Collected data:

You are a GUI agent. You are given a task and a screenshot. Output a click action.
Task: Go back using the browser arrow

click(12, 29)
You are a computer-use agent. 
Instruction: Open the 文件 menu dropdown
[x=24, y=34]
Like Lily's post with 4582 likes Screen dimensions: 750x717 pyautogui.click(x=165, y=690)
---
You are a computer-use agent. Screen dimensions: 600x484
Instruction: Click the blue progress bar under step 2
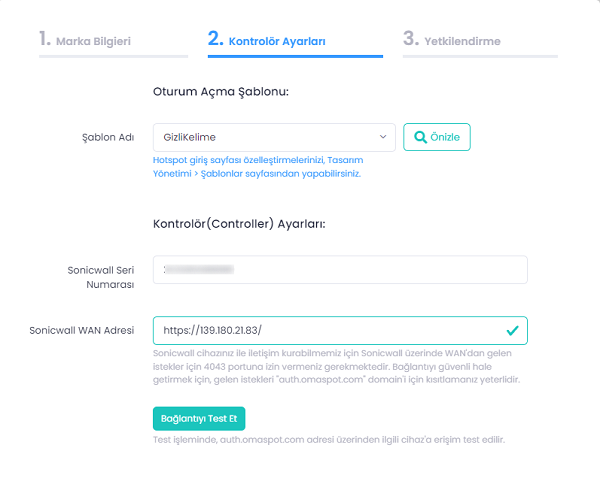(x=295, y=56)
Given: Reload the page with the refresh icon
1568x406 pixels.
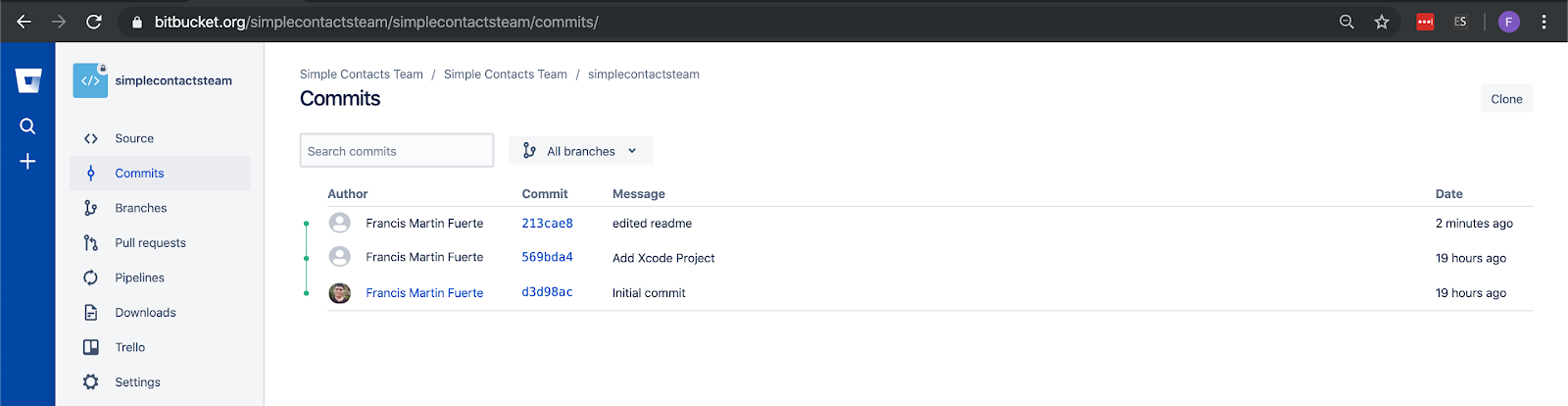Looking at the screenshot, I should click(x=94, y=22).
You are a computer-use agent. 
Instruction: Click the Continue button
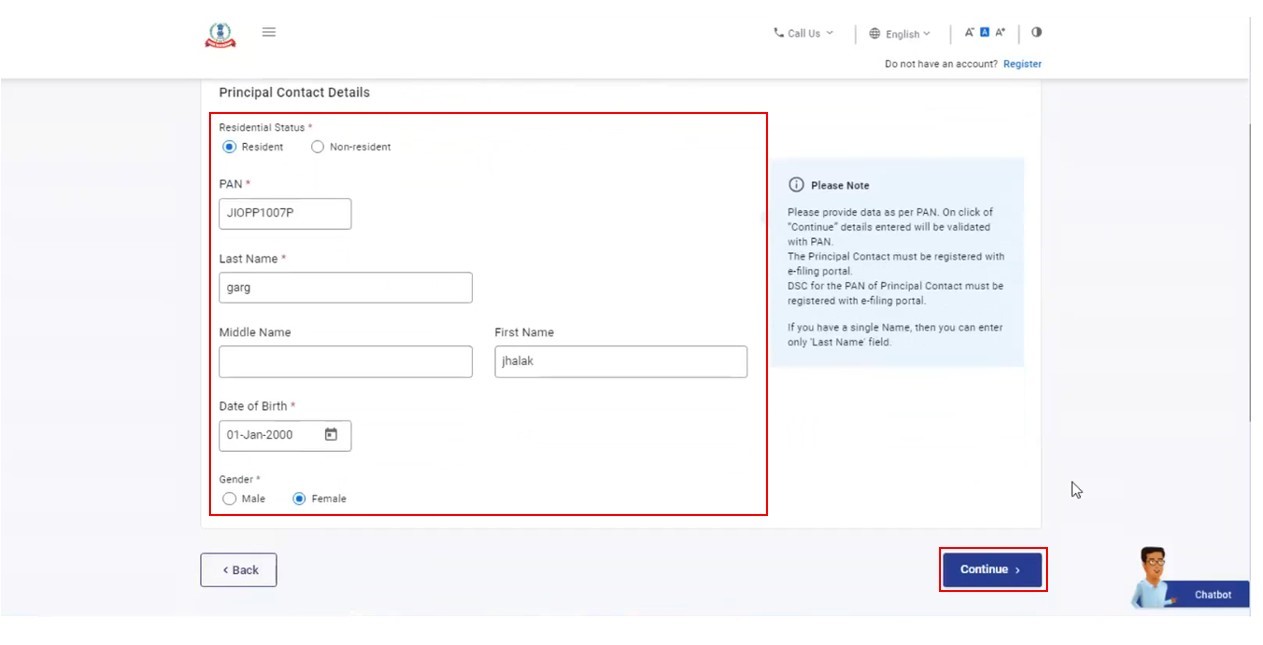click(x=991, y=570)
==
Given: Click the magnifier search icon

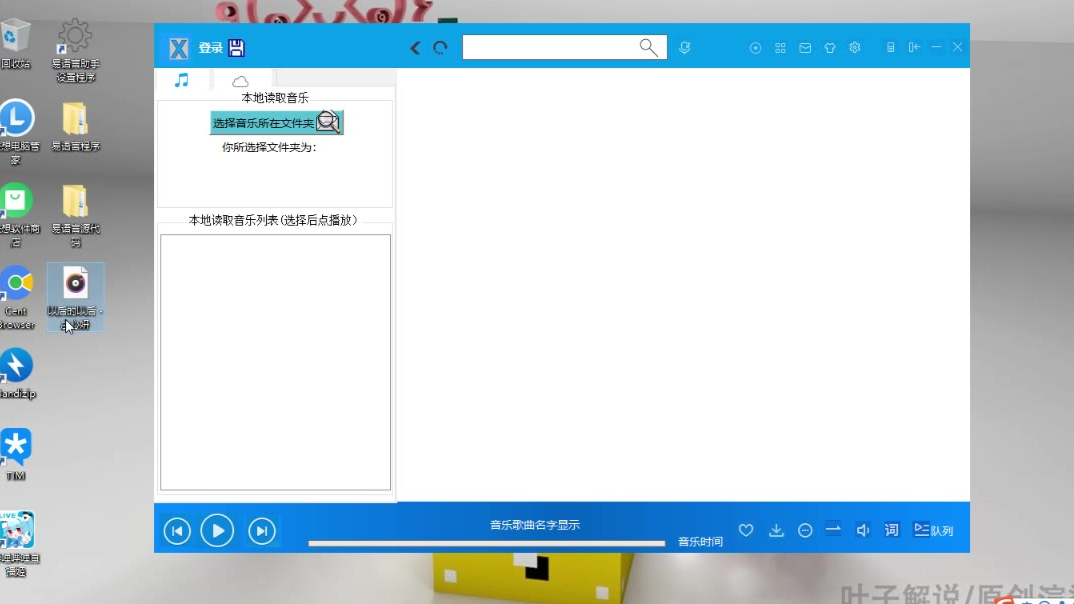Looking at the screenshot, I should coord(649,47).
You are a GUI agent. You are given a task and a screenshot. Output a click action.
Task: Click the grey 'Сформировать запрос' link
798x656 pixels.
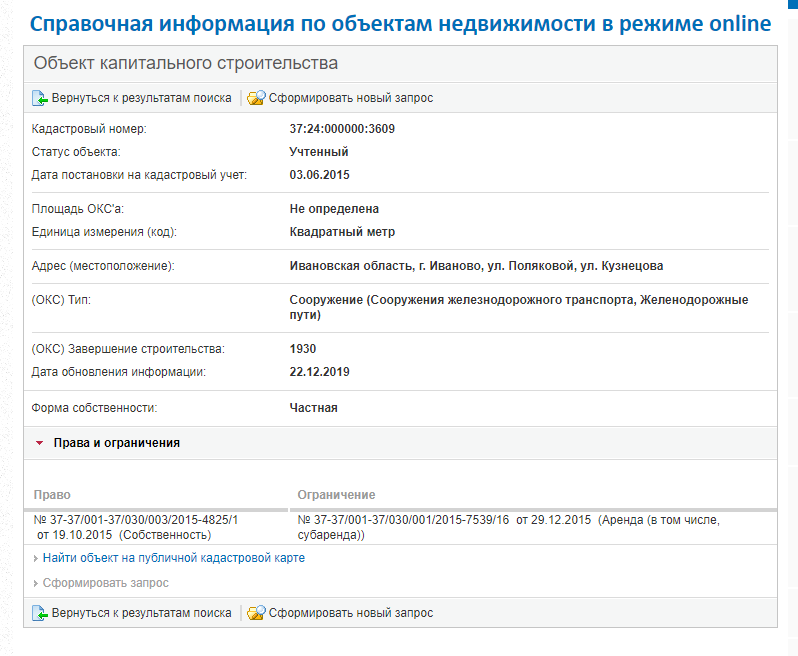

> **Your instructions**: In the entries above, find lines with "dimensions" and copy each.

> **Answer space**:
Like Lily's post with 4582 likes Screen dimensions: 750x717 pyautogui.click(x=165, y=690)
You are a computer-use agent. Screen dimensions: 600x484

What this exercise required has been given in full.